São comuns as referências ao Parlamento Europeu como um mero órgão consultivo, como se a sua intervenção se limitasse à determinação de linhas orientadoras que apenas subsidiariam a acção da Comissão Europeia e do Conselho. Deste tipo de discurso decorre imediatamente a categorização do trabalho dos Eurodeputados como iminentemente diplomático. Nada mais errado. E perigoso!

Não obstante o Parlamento Europeu tenha, de entre as suas competências, a aprovação de Pareceres sobre as propostas legislativas apresentadas pela Comissão, a sua acção não se limita à emissão de uma opinião. Pelo contrário, as suas competências têm vindo a ser incrementadas e o Tratado de Lisboa colocou-o definitivamente como um co-decisor, com a faculdade de propôr, definir e bloquear as políticas europeias em diversas áreas.

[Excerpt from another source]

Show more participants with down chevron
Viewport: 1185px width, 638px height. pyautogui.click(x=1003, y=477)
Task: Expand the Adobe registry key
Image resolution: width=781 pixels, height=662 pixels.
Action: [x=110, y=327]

A capacidade de bloqueio constitui uma importante ferramenta de que os Eurodeputados dispõem e que condiciona todo o processo legislativo e de organização da UE. Foi o que sucedeu, por exemplo, quando o Parlamento rejeitou a indicação da Comissária pela Eslovénia, obrigando Juncker a reformular a composição da Comissão. Na próxima legislatura, um dos desafios que se colocam face a um possível aumento de eurocépticos na constituição parlamentar será o da eleição do Presidente da Comissão Europeia e da sua equipa, sem o qual a União Europeia pára.

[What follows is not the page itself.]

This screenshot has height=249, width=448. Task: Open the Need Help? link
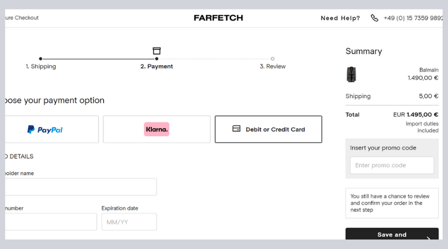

Esta faculdade de bloqueio eleva a capacidade de proposição pelo Parlamento Europeu a um patamar superior. A Comissão e o Conselho são forçados a incluir as exigências definidas pelo Parlamento nos processos negociais, sob pena destes serem rejeitados. A título exemplificativo, note-se que o processo de saída do Reino Unido da União está a ser condicionado pelo Parlamento, que estabeleceu condições mínimas de protecção dos cidadãos e das fronteiras, que o Governo Britânico tem de seguir, sob pena de termos uma saída sem acordo.

Em paralelo, o Parlamento tem a capacidade de se sentar à mesa das negociações, de igual para igual com o Conselho, trabalhando na letra da lei. Isto requer uma maior especialização do trabalho parlamentar, quer no domínio técnico dos assuntos em análise, quer na sua capacitação negocial. O Parlamento tem vindo a aprofundar este nível de intervenção pela qualidade do seu trabalho, associada à experiência, e é cada vez melhor assessorado por técnicos mais capacitados. Este aprimoramento da especialização traz novas dinâmicas na negociação tripartida, conferindo maior exigência à actuação do Conselho, que passa não apenas a ter de gerir os interesses dos Estados-Membros, como a ter de aproximar-se da posição dos Eurodeputados.

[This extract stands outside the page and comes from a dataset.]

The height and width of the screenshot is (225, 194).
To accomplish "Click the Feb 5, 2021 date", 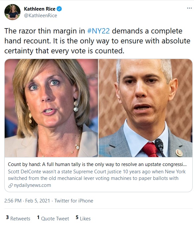I will tap(37, 201).
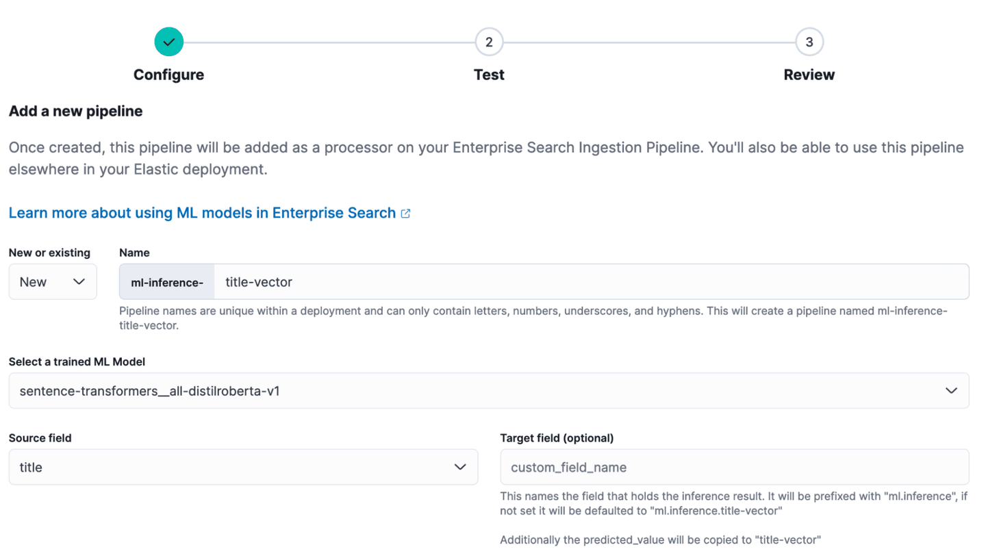This screenshot has height=560, width=986.
Task: Open the New or existing dropdown
Action: [53, 281]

Relegar, assim, a acção do Parlamento Europeu a um mero órgão de consulta, coloca em causa o próprio processo de selecção dos Eurodeputados, aquando das eleições europeias, na medida em que nos afasta de uma valoração por níveis de competência. Mas pior do que isto, desvaloriza o trabalho do único órgão europeu directamente escolhido pelos cidadãos, o que em nada abona na luta contra a abstenção. Persistir na desvalorização do trabalho parlamentar apenas contribui para o fomento de eurocepticismos.